We also sometimes wonder if they are the most productive crop on the farm. From early May through October they shower us — sometimes with a deluge, sometimes a trickle — with a nearly constant supply of sweet gifts. Everbearing, if you will.
Planted here in early December 2021 from crowns grown near Mt. Shasta our strawberry plants did not have an easy life this year.
Planted into very wet soil (remember that storm last October?) our young strawberries were then beset by a huge natural population of “cutworms” — the larva of the large yellow underwing (Noctua pronuba) — who fed so voraciously on the vulnerable spring shoots of that we did not know if they would survive. Then came some phytopthora (a fungus with the Greek name “plant destroyer”). Then came some symphylans. And then came the deer! But whether undercut at the root, snipped at the stem, or chomped by a browsing ungulate, our strawberry plants just kept growing, flowering, and — thank the farm gods — fruiting.
The resilience and vigor of our strawberry plants, and the amount of joy they produce, is no accident: These are Albion strawberries and it is in their genes.

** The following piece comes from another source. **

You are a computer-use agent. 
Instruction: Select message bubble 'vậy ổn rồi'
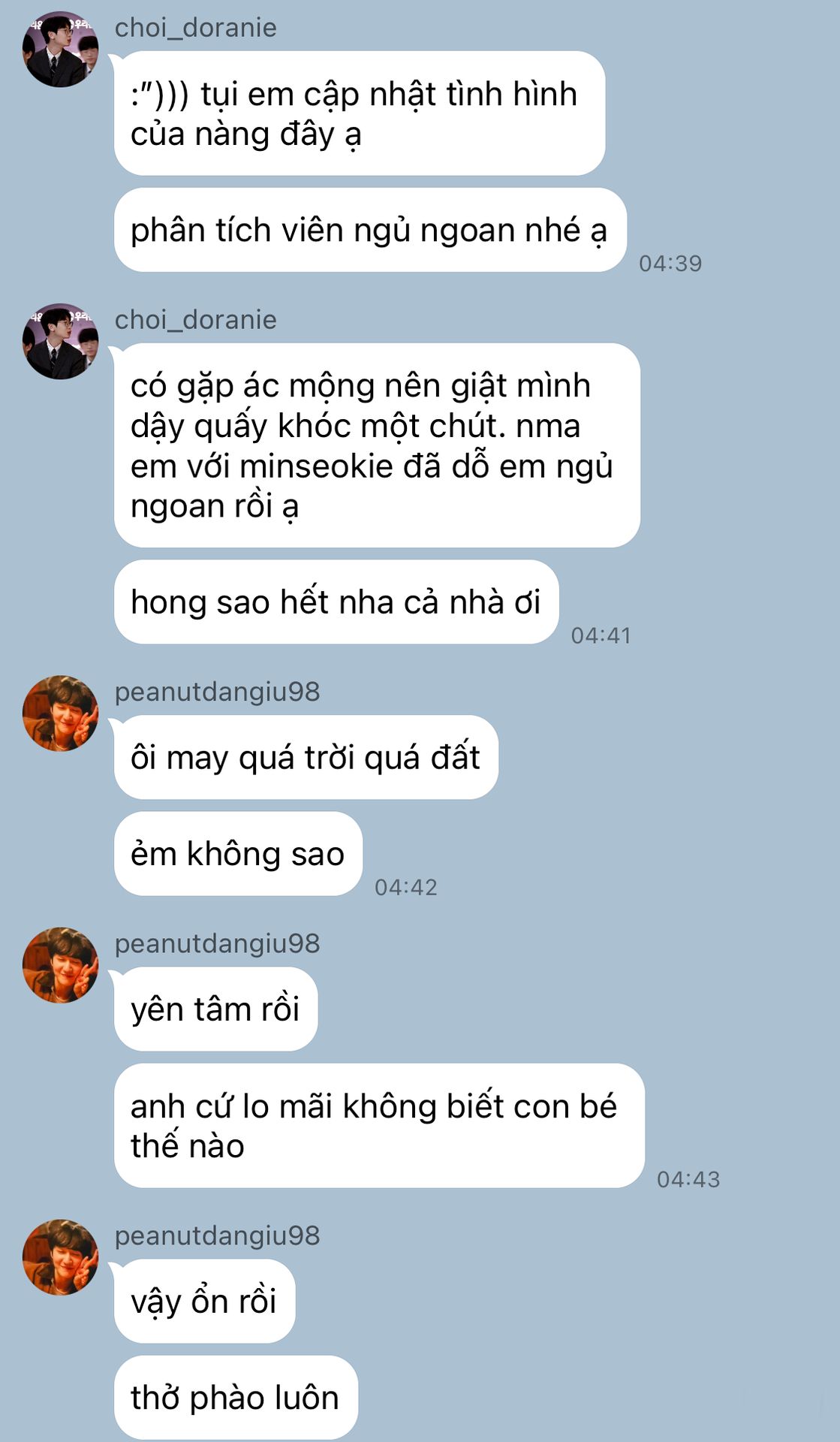(x=204, y=1301)
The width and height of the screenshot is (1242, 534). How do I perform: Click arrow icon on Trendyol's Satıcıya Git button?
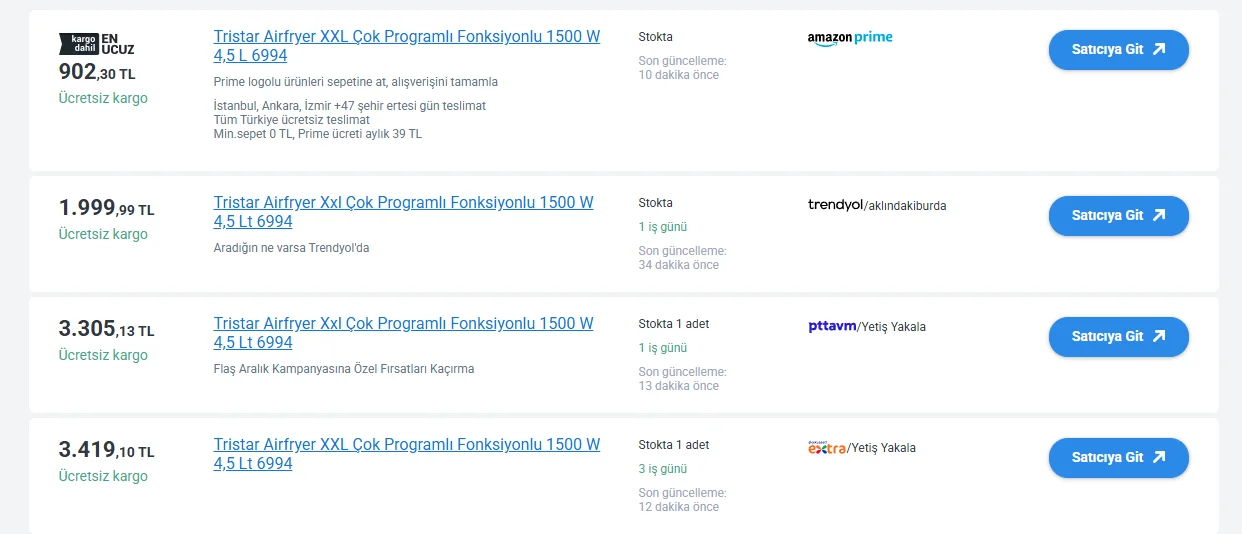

The Albion strawberry is, in this farmer’s opinion, one of the greatest plant breeding achievements in human history. Introduced in 2004, the Albion strawberry is the current crowning achievement UC Davis’s strawberry breeding program. In a state that produces 90% of the nation’s strawberries and 2 billion in annual strawberry revenue, the UC Davis strawberry breeding program has been around for 100 years and is seriousness business. The Albion strawberry is the result of a century of the careful crossing of various strawberry strains to produce a plant with a combination of vigor, disease resistance, productivity, and taste.
And what all that seriousness has amounted to for us is, well… joy.
So as the days get colder and our strawberry season winds down and 4 pints goes to 1 pint, and 1 pint goes to gleanings, take a moment to stand in the strawberry patch with a crisp Fall berry in your mouth and to give thanks to the wondrous plants that have given us so much this year….
Thank the sun, thank the soil, thank the water — and thank the UC scientists!